Retomar la bici con muchas ganas me produjo una fatiga excesiva. Durante la semana fui reduciendo los esfuerzos hasta llegar al viernes y descansar por completo. Me dedique a limpiarla y al intentar enderezar el cambio con la mano me cargue la patilla. Toda la mañana buscando una nueva y no fue posible. Por la tarde me jugué una pachanga con mis hijas y sus amigas. Hacía mucho que no le pegaba a una pelota y eso trajo consecuencias transitorias. Hoy sábado no me quedo más remedio que salir con la mtb. Fui al complejo y allí ya estaba esperando el grupo. Tiramos para Pechón. Me metí en mitad de grupo. Como se dice comer (no llevaba nada), beber (agua) y a rueda. Limitando los esfuerzos en los primeros repechos, dejándome caer para atrás, fueron pasando los kilómetros. Las piernas aunque doloridas por el partidillo estaban descansadas y fueron entrando en calor. A partir de La Madrid el ritmo aumento y en San Vicente de la Barquera ya cogieron la cabeza Julio y Pitana y marcaron un ritmo de crucero machacón pero llevadero para los que quedamos en el grupo. Comentar que desde valles hasta casi San Vicente estuvo tirando el bueno de Ceci.

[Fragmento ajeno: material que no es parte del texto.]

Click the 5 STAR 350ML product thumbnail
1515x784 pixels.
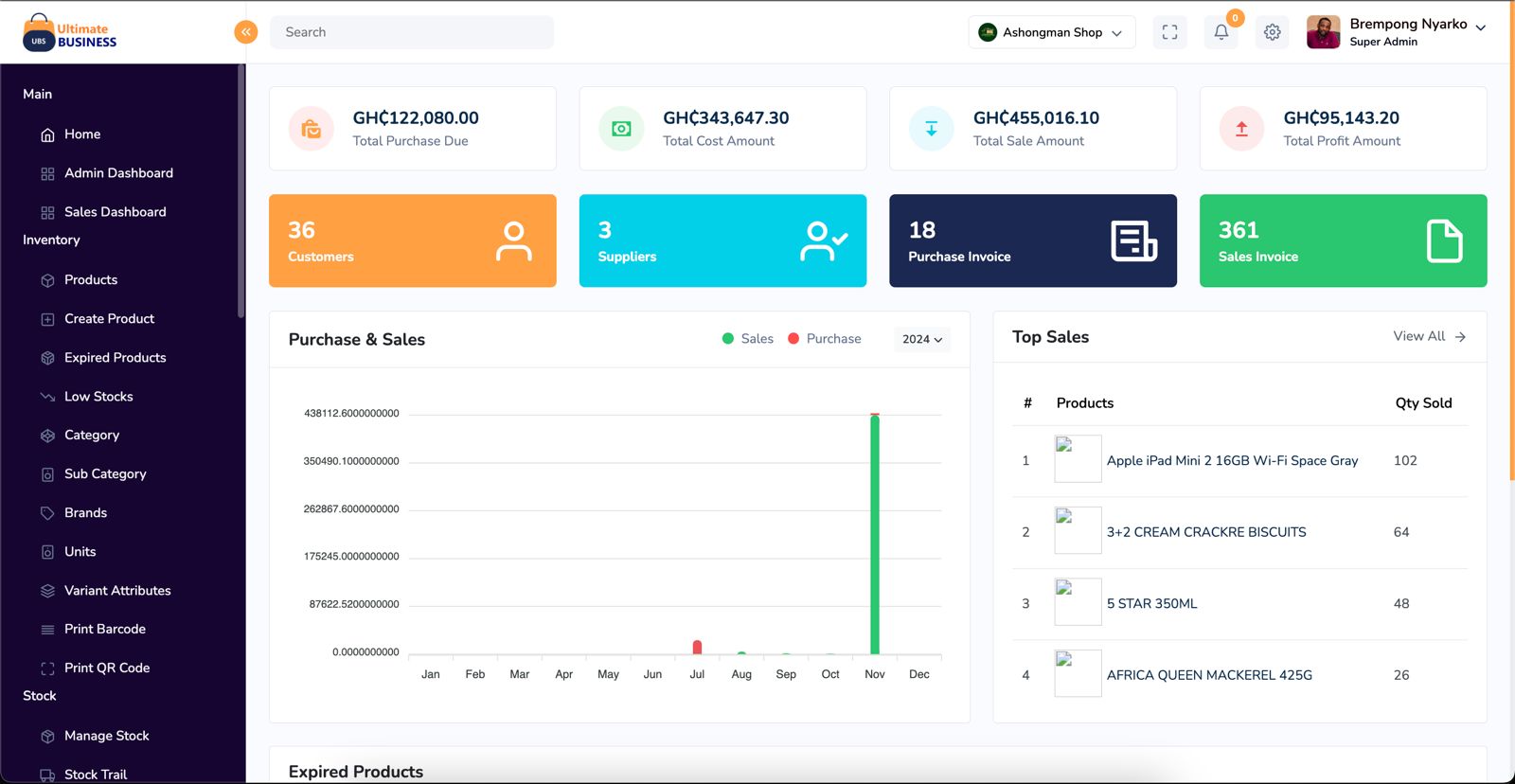(1078, 602)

Cada vez que pasamos por Pechón la vista se agudiza, se ven unos acantilados preciosos donde los sueños se liberan, vaya momento.
Toda la vuelta se la hacen los dos toretes antes mencionados y nos llevan en volandas para casa. Chapeau por ellos.

Casi cien kilómetros con la gorda a 31 km/h de media, ya lo sé a rueda, pero ahora es lo que hay.